Sono escluse di conseguenza le società semplici, cui non è consentita lo svolgimento di attività commerciali, ad eccezione di quelle che esercitano l’attività agricola, i consorzi e le società consortili, e tutti gli enti giuridici non costituiti in forma societaria.
Individuato l’insieme delle imprese cui la norma risulta applicabile, i soggetti il cui recapito di posta elettronica certificata deve costituire oggetto di comunicazione al registro delle imprese, sono da individuarsi nelle persone, fisiche o giuridiche, cui formalmente competono i poteri gestori degli affari sociali della società.
Il riferimento dell’obbligo alle persone che svolgono l’incarico, e non all’organo in quanto tale, comporta che, se ci sono più amministratori dell’impresa, debba essere iscritto un indirizzo PEC per ciascuno di essi. Ad abundantiam.
Gli amministratori dovranno dotarsi di una pec propria e personale. Non possono infatti utilizzare quella stessa già utilizzata dalla società.

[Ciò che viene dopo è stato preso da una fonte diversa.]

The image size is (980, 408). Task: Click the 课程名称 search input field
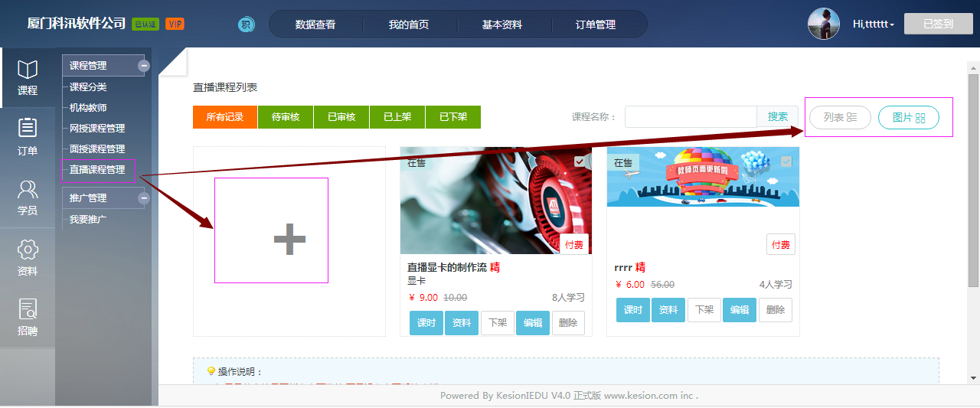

L’indirizzo di posta elettronica, domicilio digitale dell’impresa, comunicato alla locale camera di commercio, deve rimanere per legge «nella titolarità esclusiva della medesima».
La norma introduce l’obbligo, ma dimentica di fissare un termine per l’adeguamento delle imprese.
Anche a questa amnesia pone rimedio il MimIt, che fissa al 30 giugno 2025 la data di scadenza per comunicare al registro delle imprese gli indirizzi PEC dei propri amministratori.
L’iscrizione della pec degli amministratori avverrà in esenzione dell’imposta di bollo e dei diritti di segreteria.
Ma naturalmente, non sarà “una semplice comunicazione gratuita”, come ogni volta i burocrati sono soliti dire.
Infatti, oltre al fatto che la casella di posta elettronica certificata ha un suo costo annuo, che dipende dal gestore, non si possono non considerare i costi del servizio di chi si occuperà della pratica camerale di deposito della pec al registro imprese, o addirittura – per chi è poco avvezzo alla tecnologia o non ha tempo di occuparsene – il costo annuo di gestione e monitoraggio della casella di posta elettronica certificata.
Nella norma manca anche una specifica previsione sanzionatoria. Il MimIt ritiene applicabile quella generale di cui all’articolo 2630 c.c., che punisce con la sanzione amministrativa pecuniaria da 103 euro a 1.032 euro le omissioni di denunce e comunicazioni o depositi al registro delle imprese.
E, come diceva il grande Honoré de Balzac, “la burocrazia è un meccanismo gigante mosso da pigmei”. Ma a nostre spese.